Day23 ストロー

 よく喋る口はよく食べる。大きなパフェの大きなアイス三つのうち、二つをあっという間に平らげてアイスコーヒーで甘さを流していた。始めはストローで静かに、けれど途中からいつものように口を直接つけてごくごくと。

「こうして飲む方がアイスコーヒーは好きかも。ぎゅっと冷えるんだけどほんのり苦くてさっぱりする」

 傾けたグラスの中で氷が透き通った音を立てた。残ったアイスも素早く食べて、まだおっとり食べている自分を待つように使うのを止めたストローで残ったアイスコーヒーを混ぜている。

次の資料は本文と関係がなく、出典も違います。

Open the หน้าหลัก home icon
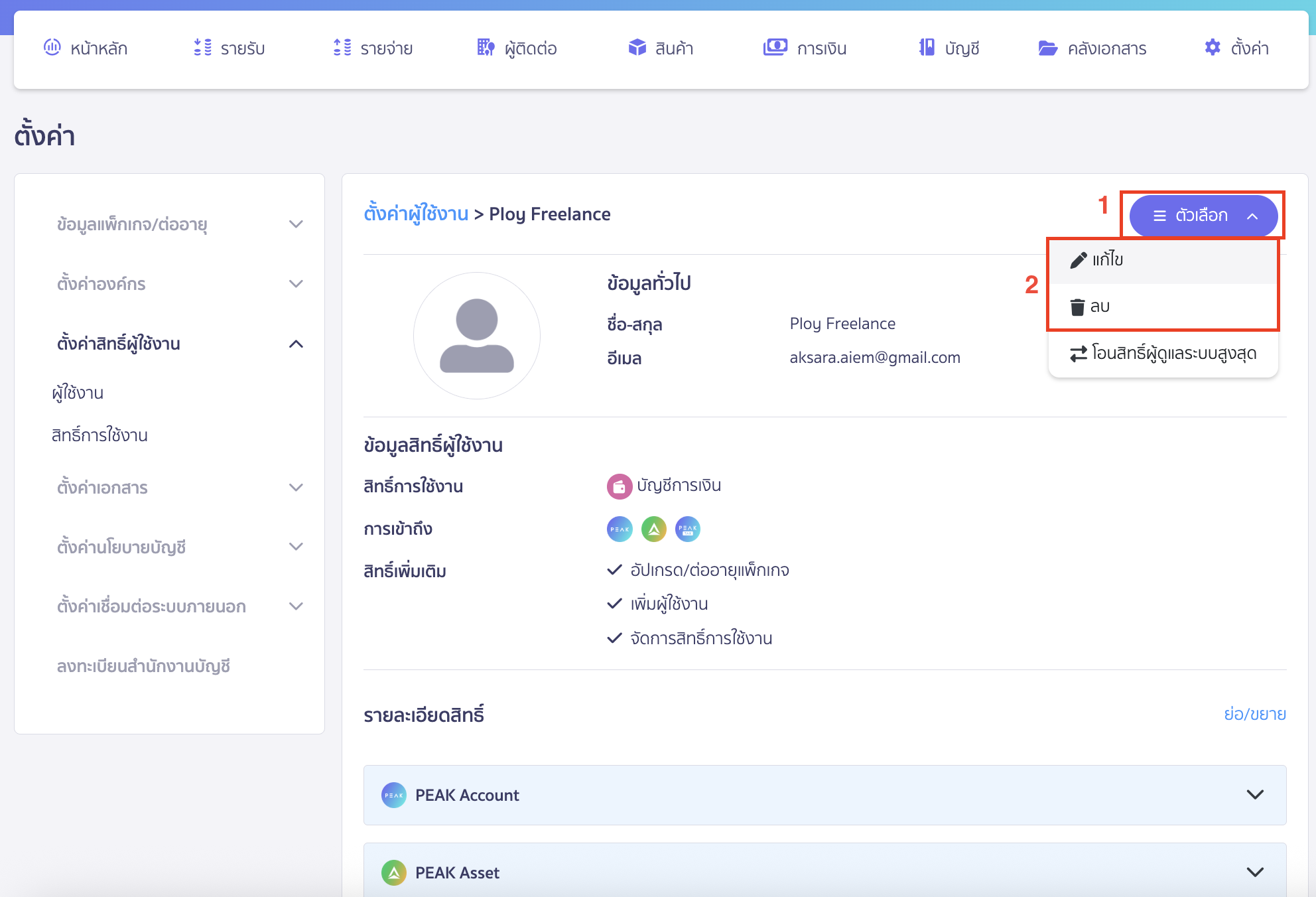 click(53, 47)
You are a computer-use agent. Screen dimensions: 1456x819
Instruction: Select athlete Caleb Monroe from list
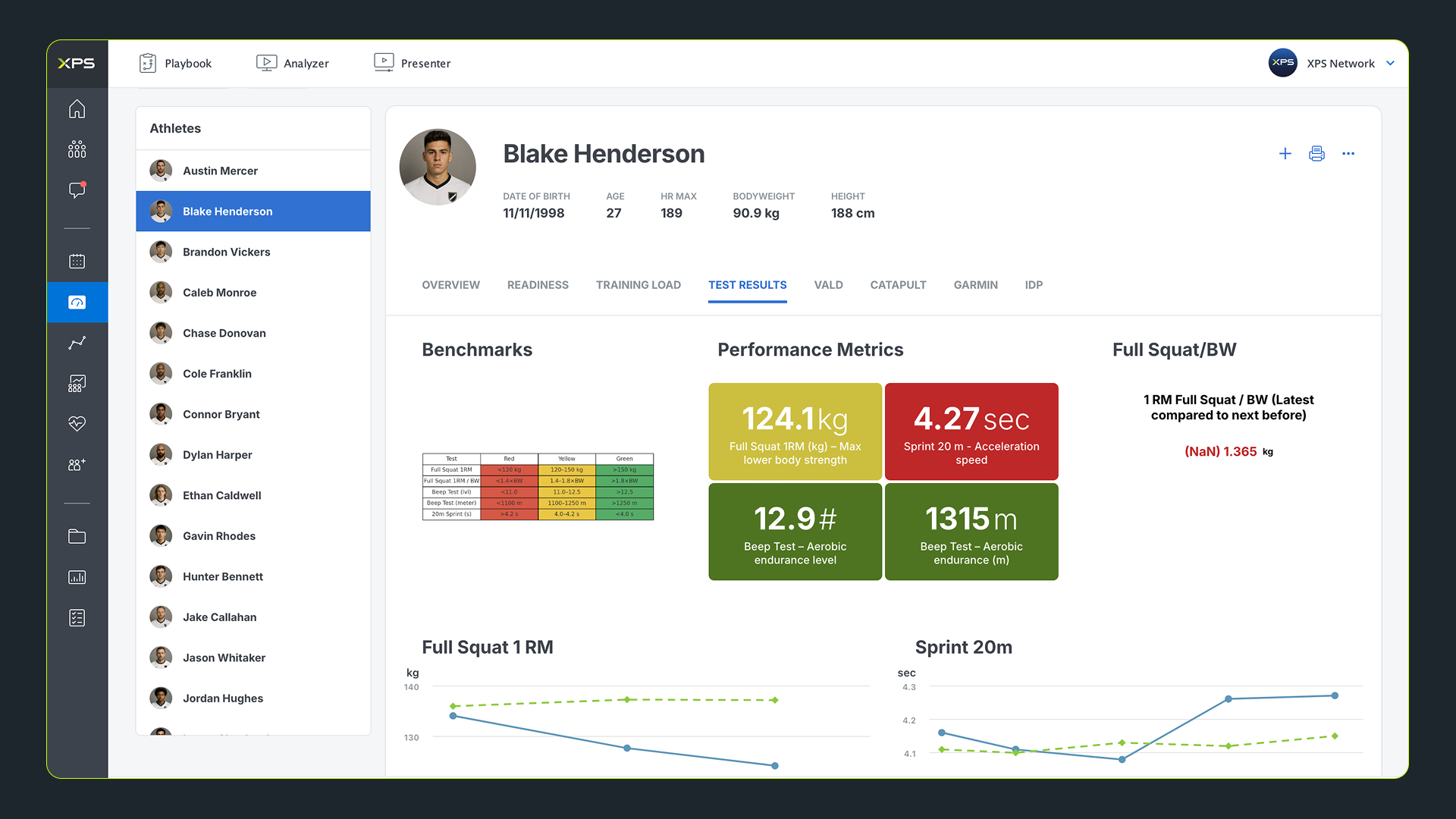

「これだからなあ。ストロー使って飲む女の子の方が何かかわいく見えるし、目の前でそうやってるのに全然意味がないっていうか」

「今までが今までだからじゃないの?」

「うっ」

 氷の比率が高くなったアイスコーヒーは、氷が溶けてどんどん薄くなっていく。自分の気持ちもこれくらい薄まってくれればいいのに。

 その薄くなったアイスコーヒーをストローで吸い上げて、やはり微妙な顔をしているので励ました。

「継続は力なりってやつだよ。続けていれば変わるかもよ」

「そうかなあ」

「そうだよ」

 我ながら嘘つきだなあと思いながら、まだ濃いままのアイスコーヒーをストローで飲んだ。